Sized against the business, the input tether is real but not, on its own, the dominant swing factor. Against FY2025 gross profit of $285.7 million, a 10% feed move is about 4.5% of gross profit, and feed plus packaging together about 6.3%. Vital runs commodity derivative contracts on conventional feed to blunt part of this [22]. The more damaging commodity exposure sits on the other side of the model: not the cost of feed going in, but the price of commodity eggs on the shelf next to Vital's, which is what compressed velocities and margin in 2026 (Recovery or Reset). Vital is a commodity business at both ends, but the ends are not the same size — the demand-side price gap has moved earnings far more than the feed line has.

What it means for a margin-of-safety buyer

The net read is that the physical supply chain is a genuine, under-credited strength on disease and a real but shrinking liability on concentration.

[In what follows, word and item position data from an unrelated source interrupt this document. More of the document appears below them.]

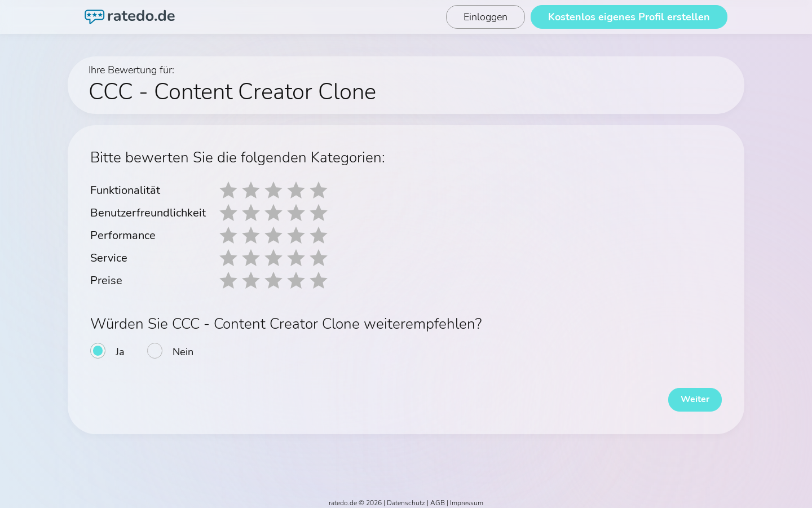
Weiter (688, 395)
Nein (183, 352)
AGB (438, 498)
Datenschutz (406, 498)
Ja (120, 352)
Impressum (466, 498)
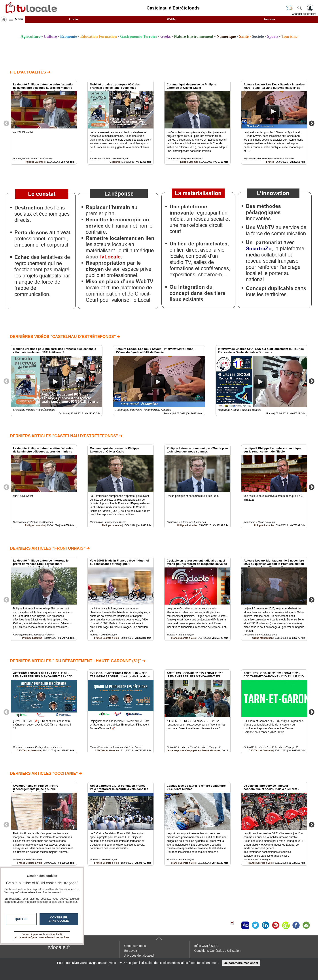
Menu (19, 19)
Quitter (21, 919)
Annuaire (269, 19)
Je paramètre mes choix (241, 963)
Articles (74, 19)
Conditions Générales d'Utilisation (217, 950)
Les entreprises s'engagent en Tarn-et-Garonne (193, 750)
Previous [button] (6, 123)
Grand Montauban (262, 638)
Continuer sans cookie (59, 919)
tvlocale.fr (59, 947)
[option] (44, 123)
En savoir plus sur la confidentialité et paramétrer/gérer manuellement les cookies (42, 936)
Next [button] (312, 123)
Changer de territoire (304, 14)
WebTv (171, 19)
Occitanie (115, 162)
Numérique (226, 37)
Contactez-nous (135, 946)
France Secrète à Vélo (106, 638)
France (270, 162)
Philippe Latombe (35, 162)
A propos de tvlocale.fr (139, 955)
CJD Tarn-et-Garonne (29, 750)
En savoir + (132, 950)
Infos (206, 946)
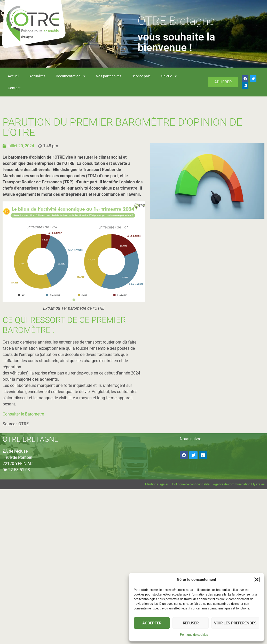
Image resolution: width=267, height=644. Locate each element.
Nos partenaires (108, 76)
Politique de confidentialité (191, 484)
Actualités (37, 76)
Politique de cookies (194, 635)
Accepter (152, 623)
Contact (14, 88)
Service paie (141, 76)
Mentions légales (157, 484)
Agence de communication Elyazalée (239, 484)
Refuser (191, 623)
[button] (257, 580)
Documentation (70, 76)
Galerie (169, 76)
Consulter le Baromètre (23, 414)
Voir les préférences (235, 623)
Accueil (13, 76)
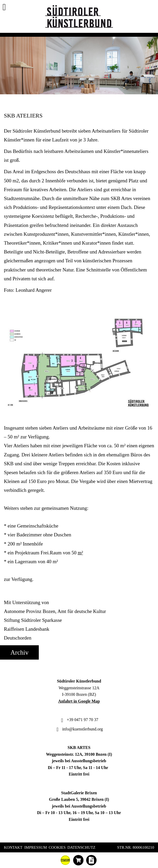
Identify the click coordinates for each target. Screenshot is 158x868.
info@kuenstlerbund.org (79, 729)
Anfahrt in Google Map (79, 701)
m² (80, 553)
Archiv (19, 652)
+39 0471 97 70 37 (79, 719)
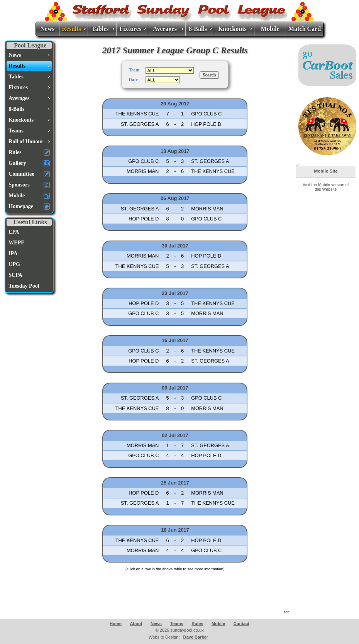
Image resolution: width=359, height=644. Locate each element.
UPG (14, 264)
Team (134, 70)
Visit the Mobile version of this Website (325, 187)
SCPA (15, 275)
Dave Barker (195, 637)
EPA (14, 232)
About (136, 624)
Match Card (305, 29)
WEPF (16, 242)
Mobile (270, 29)
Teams (176, 624)
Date (133, 80)
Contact (241, 624)
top (286, 612)
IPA (13, 253)
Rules (197, 624)
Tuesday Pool (24, 286)
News (47, 29)
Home (115, 624)
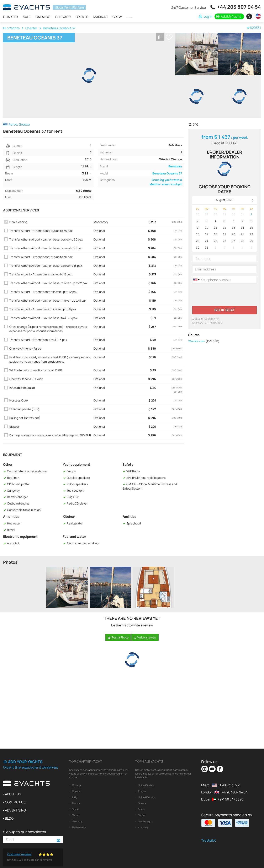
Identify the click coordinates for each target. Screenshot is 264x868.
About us (13, 794)
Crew (117, 17)
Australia (143, 827)
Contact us (15, 802)
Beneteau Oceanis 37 (167, 173)
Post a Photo (118, 637)
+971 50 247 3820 (231, 799)
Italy (75, 797)
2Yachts (11, 28)
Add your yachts (23, 762)
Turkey (76, 815)
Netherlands (79, 827)
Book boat (225, 310)
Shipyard (63, 17)
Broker (82, 17)
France (76, 803)
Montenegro (145, 821)
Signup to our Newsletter (25, 832)
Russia (142, 791)
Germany (77, 821)
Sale (27, 17)
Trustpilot (209, 840)
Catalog (43, 17)
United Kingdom (147, 797)
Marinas (100, 17)
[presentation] (224, 295)
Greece (76, 791)
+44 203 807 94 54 (239, 7)
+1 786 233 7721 (229, 785)
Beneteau (175, 166)
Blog (9, 818)
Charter (10, 17)
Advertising (15, 810)
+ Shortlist (169, 37)
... (129, 17)
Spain (75, 809)
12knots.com (197, 341)
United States (146, 785)
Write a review (145, 637)
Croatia (76, 785)
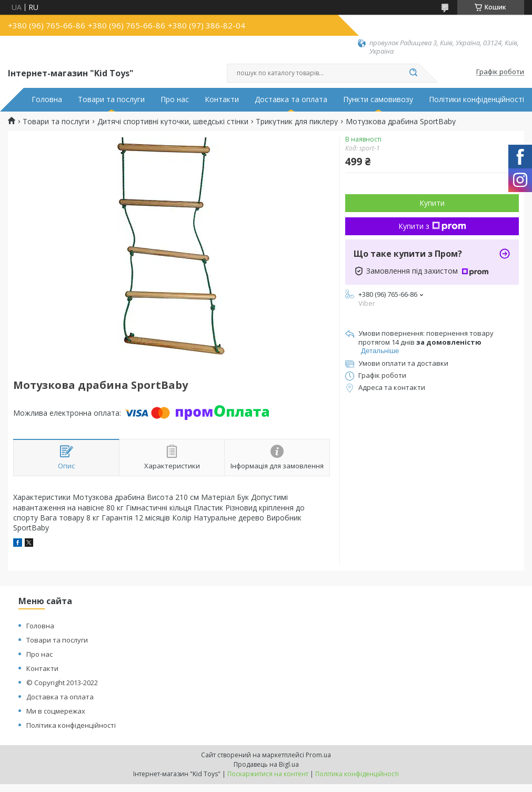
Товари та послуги (111, 99)
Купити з (432, 226)
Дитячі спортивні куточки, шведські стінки (173, 122)
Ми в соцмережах (56, 711)
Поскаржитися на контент (268, 774)
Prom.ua (318, 755)
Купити (432, 203)
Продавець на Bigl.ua (266, 764)
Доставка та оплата (291, 99)
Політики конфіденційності (476, 99)
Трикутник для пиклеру (297, 122)
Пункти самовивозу (378, 99)
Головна (47, 99)
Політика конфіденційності (71, 725)
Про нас (175, 99)
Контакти (222, 99)
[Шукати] (414, 73)
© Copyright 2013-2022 (62, 683)
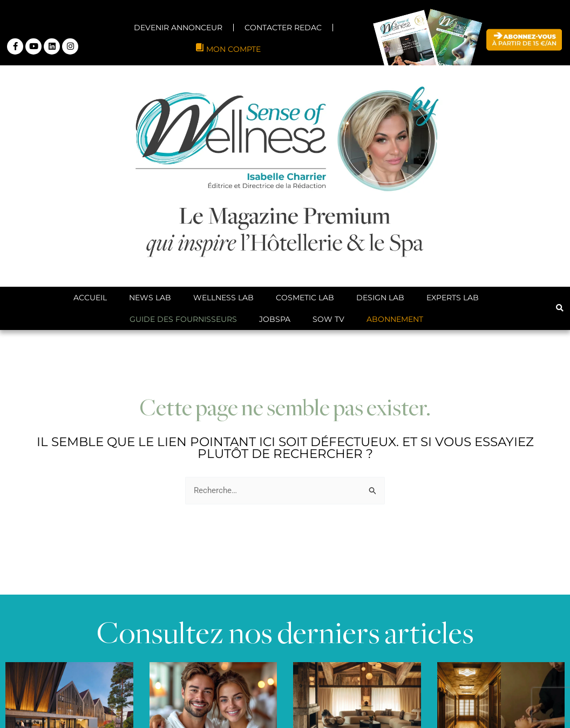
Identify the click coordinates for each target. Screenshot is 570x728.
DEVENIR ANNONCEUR (178, 28)
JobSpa (275, 319)
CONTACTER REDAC (283, 28)
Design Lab (380, 298)
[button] (559, 308)
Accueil (90, 298)
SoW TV (328, 319)
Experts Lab (452, 298)
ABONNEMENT (395, 319)
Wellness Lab (223, 298)
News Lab (150, 298)
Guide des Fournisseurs (183, 319)
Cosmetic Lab (305, 298)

The distributed farm network has done in practice what management said it would — carried Vital through the worst avian-influenza years with a single lost farm while competitors depopulated millions of birds — and that is a structural feature, not luck, rooted in the same outdoor standard that defines the brand. The offsetting exposures are the single Springfield plant in tornado country and the feed tether, both of which are bounded: the plant risk is being halved by a second facility on a 2027 timeline, and the feed risk is sized at roughly 4.5% of gross profit per 10% move and partly hedged.

The evidence points to a supply chain that lowers, rather than raises, the odds of the kind of catastrophic operational failure a bankruptcy-averse investor screens for — the flock cannot be wiped out at one site, the balance sheet carries no processing-plant debt, and the second facility removes the last obvious single point of failure. The main risk to that read is a low-probability, high-severity event the distribution does not cover: a Pasture-Belt-wide disease sweep, a new pathogen like EDS outrunning the vaccine supply, or a natural disaster striking Springfield before Vital Crossroads opens. What would change the read is a widening EDS footprint across the network in 2026–2027, or a slip in the Vital Crossroads schedule that leaves single-facility dependence in place longer than the 2027 target implies.